Let’s see what the official definition of “act of war” is. From 18 U.S.C. § 2331 : US Code - Section 2331: Definitions (emphasis is mine):
As used in this chapter -
(1) the term "international terrorism" means activities that -
(A) involve violent acts or acts dangerous to human life that are a violation of the criminal laws of the United States or of any State, or that would be a criminal violation if committed within the jurisdiction of the United States or of any State;
(B) appear to be intended -
(i) to intimidate or coerce a civilian population;
(ii) to influence the policy of a government by intimidation or coercion; or
(iii) to affect the conduct of a government by mass destruction, assassination, or kidnapping; and
(C) occur primarily outside the territorial jurisdiction of the United States, or transcend national boundaries in terms of the means by which they are accomplished, the persons they appear intended to intimidate or coerce, or the locale in which their perpetrators operate or seek asylum;
(4) the term "act of war" means any act occurring in the course of -
(A) declared war;
(B) armed conflict, whether or not war has been declared, between two or more nations; or
(C) armed conflict between military forces of any origin…

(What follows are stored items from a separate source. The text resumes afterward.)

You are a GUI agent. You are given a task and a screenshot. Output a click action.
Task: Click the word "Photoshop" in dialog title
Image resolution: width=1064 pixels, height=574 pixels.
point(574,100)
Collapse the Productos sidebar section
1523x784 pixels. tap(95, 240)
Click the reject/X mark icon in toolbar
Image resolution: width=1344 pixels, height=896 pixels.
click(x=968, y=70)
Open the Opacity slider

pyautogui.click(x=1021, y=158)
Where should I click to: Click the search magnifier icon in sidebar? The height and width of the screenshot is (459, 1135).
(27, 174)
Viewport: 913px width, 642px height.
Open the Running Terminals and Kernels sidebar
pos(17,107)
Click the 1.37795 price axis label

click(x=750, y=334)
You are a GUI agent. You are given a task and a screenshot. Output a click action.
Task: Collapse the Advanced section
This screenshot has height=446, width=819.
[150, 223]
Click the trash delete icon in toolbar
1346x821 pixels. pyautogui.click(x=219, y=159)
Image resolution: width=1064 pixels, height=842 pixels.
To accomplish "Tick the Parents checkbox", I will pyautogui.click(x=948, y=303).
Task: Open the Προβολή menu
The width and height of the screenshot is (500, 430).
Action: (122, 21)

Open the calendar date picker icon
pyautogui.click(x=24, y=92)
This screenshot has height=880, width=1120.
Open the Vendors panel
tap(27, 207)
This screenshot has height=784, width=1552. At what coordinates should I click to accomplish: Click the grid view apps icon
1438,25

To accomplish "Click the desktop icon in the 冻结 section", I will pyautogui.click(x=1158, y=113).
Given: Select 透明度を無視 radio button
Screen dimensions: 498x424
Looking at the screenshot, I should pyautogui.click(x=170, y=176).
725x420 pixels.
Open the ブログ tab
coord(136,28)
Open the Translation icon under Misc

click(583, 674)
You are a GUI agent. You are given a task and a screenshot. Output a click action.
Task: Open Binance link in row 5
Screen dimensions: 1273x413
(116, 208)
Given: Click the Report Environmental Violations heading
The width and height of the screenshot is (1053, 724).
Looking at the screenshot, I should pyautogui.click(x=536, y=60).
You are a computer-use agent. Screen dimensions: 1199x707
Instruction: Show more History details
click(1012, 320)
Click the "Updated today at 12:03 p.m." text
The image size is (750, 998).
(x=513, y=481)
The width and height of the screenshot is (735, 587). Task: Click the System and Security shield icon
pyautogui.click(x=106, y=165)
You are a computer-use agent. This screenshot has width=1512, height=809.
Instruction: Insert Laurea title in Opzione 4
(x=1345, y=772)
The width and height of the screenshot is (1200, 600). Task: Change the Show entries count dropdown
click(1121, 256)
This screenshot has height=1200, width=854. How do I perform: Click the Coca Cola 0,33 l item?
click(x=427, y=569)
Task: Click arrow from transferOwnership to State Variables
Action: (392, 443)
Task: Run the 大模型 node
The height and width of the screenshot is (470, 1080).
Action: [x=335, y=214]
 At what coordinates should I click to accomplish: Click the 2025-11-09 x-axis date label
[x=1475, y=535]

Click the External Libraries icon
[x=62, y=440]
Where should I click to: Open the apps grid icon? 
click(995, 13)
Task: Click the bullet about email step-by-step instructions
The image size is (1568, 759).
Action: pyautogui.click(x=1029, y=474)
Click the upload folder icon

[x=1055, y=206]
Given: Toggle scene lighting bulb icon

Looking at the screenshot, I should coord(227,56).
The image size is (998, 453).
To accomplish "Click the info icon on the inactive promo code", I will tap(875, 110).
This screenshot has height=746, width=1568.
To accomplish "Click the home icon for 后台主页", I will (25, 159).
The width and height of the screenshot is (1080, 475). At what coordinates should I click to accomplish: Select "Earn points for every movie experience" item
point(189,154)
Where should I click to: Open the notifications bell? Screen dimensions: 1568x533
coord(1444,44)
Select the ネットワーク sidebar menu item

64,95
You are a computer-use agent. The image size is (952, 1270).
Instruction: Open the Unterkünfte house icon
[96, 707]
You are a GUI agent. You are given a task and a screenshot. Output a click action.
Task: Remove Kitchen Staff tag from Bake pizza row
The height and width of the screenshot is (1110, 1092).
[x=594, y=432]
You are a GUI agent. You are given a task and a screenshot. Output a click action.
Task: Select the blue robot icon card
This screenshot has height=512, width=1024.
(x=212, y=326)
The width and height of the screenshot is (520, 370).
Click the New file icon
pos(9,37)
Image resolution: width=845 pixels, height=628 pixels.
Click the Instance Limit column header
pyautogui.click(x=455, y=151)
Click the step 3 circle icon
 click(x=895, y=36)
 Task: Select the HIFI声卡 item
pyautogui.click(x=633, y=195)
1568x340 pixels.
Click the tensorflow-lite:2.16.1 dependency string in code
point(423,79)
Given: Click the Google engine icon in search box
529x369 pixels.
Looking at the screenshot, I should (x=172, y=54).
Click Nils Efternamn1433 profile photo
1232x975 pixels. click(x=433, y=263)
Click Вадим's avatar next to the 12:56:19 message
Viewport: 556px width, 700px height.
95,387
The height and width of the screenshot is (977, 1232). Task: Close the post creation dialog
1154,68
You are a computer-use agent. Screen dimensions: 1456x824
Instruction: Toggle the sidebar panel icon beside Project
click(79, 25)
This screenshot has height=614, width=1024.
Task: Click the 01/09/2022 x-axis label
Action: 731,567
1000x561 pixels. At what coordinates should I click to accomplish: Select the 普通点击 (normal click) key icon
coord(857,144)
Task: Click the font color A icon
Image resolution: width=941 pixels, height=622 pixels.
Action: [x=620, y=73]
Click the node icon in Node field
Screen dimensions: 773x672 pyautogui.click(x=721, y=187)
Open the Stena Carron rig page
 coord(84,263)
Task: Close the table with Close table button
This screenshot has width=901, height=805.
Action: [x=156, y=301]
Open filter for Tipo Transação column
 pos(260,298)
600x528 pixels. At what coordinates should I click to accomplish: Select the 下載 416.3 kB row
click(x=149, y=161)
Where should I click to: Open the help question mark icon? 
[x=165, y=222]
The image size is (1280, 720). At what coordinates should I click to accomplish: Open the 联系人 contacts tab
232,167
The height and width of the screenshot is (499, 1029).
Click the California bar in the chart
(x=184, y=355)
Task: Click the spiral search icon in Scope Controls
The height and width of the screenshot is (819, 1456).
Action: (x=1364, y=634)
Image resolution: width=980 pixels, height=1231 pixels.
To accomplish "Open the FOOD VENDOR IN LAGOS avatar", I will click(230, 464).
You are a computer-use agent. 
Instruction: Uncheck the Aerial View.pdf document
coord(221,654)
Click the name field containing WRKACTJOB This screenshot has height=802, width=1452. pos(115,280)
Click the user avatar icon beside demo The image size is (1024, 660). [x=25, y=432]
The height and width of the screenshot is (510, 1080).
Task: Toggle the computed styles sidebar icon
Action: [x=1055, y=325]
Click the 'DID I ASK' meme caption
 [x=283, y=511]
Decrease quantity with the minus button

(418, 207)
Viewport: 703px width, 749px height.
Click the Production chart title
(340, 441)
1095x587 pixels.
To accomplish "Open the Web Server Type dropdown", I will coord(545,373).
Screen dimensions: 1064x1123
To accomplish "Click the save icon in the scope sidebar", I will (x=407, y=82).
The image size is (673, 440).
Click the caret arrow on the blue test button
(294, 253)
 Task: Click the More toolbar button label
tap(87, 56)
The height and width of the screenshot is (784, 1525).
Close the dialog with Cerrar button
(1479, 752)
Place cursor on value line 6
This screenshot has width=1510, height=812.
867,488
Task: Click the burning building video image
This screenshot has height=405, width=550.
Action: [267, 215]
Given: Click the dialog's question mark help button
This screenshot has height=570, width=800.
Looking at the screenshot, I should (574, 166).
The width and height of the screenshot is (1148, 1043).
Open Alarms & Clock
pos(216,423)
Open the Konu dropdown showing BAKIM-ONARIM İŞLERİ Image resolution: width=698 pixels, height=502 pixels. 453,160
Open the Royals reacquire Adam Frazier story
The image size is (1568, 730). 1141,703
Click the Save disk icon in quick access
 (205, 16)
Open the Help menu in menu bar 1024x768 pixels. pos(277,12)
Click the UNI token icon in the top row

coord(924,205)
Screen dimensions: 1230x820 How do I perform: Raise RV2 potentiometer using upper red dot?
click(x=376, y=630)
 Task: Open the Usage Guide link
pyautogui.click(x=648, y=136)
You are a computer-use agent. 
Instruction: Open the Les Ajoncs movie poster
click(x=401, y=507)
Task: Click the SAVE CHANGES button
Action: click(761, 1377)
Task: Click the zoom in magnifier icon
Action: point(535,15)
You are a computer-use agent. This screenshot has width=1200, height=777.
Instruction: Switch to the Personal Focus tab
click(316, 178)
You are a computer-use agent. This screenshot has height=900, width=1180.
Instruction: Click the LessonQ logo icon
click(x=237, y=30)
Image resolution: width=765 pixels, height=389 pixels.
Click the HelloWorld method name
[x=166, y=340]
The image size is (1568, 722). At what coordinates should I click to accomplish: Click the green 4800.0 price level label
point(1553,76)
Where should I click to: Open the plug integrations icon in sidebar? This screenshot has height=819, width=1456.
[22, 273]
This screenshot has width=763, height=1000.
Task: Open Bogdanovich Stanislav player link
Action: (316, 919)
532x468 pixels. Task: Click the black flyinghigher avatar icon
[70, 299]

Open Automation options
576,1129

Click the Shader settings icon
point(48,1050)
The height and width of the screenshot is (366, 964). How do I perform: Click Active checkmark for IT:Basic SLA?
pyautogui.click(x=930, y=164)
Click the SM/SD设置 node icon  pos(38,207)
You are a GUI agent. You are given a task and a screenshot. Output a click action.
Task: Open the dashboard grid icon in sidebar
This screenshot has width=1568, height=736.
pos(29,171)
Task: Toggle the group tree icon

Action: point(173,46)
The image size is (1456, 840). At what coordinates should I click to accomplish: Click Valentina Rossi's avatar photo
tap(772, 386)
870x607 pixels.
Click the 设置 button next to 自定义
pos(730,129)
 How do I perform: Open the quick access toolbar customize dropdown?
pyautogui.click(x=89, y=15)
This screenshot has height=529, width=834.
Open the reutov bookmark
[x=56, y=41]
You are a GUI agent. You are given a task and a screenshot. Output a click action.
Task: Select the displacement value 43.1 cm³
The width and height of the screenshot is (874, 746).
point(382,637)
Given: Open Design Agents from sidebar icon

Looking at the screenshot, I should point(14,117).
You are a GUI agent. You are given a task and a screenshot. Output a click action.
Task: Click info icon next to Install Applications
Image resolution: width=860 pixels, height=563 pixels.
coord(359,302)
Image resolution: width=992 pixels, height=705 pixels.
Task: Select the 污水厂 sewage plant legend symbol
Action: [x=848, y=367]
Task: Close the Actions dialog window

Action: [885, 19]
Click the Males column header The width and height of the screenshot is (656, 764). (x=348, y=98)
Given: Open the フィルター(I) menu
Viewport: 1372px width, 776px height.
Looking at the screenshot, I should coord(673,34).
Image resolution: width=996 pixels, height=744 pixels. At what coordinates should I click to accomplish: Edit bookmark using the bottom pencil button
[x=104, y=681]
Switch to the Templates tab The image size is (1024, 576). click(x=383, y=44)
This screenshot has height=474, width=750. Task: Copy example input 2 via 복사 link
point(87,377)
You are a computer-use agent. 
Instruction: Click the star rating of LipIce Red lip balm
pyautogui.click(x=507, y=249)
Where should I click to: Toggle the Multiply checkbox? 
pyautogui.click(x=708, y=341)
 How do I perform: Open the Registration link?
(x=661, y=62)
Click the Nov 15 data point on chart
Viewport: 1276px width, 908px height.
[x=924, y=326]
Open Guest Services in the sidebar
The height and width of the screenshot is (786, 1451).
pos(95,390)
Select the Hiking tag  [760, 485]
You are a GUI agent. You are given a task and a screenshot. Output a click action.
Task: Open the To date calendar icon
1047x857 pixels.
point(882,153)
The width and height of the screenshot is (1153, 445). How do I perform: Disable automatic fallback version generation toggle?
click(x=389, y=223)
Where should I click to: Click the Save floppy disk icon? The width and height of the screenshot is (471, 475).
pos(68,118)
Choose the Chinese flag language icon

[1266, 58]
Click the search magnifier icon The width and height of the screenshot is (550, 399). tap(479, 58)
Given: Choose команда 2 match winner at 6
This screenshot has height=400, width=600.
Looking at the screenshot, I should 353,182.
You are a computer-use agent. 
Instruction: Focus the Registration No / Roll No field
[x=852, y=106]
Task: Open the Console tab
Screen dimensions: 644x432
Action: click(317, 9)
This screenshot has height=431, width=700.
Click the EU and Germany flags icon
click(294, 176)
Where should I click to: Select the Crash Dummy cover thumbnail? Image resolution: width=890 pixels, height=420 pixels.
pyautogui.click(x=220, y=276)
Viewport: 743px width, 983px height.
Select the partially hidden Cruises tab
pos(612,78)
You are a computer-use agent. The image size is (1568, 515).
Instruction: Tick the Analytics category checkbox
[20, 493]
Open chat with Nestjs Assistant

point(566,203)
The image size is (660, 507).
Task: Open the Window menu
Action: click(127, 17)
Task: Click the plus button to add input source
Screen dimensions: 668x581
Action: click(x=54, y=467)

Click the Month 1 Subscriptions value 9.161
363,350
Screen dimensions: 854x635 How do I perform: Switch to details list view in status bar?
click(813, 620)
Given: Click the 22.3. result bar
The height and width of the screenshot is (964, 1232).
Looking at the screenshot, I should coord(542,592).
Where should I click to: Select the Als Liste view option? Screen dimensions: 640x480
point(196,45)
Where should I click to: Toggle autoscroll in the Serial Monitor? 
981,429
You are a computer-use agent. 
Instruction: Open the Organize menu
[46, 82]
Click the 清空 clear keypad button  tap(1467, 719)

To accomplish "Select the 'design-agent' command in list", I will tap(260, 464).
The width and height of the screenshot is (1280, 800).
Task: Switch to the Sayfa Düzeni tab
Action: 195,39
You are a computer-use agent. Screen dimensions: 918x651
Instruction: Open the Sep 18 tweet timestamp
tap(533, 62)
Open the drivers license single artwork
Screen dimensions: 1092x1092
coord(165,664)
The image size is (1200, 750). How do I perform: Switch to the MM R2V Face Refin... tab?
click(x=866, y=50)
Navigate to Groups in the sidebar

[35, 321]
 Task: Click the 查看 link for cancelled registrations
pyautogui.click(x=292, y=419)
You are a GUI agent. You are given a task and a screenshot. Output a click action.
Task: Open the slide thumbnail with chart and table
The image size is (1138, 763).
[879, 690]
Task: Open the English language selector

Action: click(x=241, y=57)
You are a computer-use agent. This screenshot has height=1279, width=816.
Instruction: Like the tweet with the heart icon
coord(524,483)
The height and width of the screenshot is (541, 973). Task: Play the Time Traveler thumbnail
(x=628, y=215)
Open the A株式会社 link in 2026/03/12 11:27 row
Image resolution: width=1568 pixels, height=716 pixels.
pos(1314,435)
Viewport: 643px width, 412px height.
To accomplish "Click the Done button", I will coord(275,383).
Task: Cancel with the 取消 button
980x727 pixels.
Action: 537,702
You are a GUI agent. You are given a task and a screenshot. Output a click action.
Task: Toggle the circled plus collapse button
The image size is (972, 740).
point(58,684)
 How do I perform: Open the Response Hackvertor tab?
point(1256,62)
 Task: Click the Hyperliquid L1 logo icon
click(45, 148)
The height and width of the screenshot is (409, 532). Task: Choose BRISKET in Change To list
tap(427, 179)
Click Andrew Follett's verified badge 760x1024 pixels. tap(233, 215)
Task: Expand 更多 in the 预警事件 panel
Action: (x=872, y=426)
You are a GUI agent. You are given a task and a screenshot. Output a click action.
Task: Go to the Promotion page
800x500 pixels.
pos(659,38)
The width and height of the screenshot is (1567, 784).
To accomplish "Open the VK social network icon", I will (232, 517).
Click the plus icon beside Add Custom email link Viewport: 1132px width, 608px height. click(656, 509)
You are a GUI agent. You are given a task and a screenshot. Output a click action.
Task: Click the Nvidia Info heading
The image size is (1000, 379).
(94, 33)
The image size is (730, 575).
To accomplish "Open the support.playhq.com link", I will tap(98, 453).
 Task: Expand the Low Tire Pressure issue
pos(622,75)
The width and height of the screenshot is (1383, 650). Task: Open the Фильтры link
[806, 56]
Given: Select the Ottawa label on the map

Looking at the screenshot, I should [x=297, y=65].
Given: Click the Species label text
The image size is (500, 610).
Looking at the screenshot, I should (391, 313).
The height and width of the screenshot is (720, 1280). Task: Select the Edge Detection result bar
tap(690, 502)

The official definition does not appear to easily allow for a politically motivated cyberattack to be classified as an act of war unless it occurs within the context of a declared war. But then how do you distinguish a cyberattack that incites a war; that is, what is the cyber equivalent of 9/11? I think the Department of Defense is going to have a difficult time constructing a clear definition of a cyberattack that constitutes an act of war.
An act of terrorism, however, seems to have a much lower threshold than an act of war: any politically motivated criminal act by a civilian on a civilian. As a note, the difference between an action being considered as occurring within the context of war versus within the context of terrorism is the type of law applied and the rights accorded the perpetrators. Terrorists have fewer rights than soldiers.
It seems, then, that in the interim, until the government is able to construct a clear definition of a cyberattack that falls within the realm of cyberwar, most politically motivated attacks by government on government will be classified as cyberterrorism rather than cyberwar.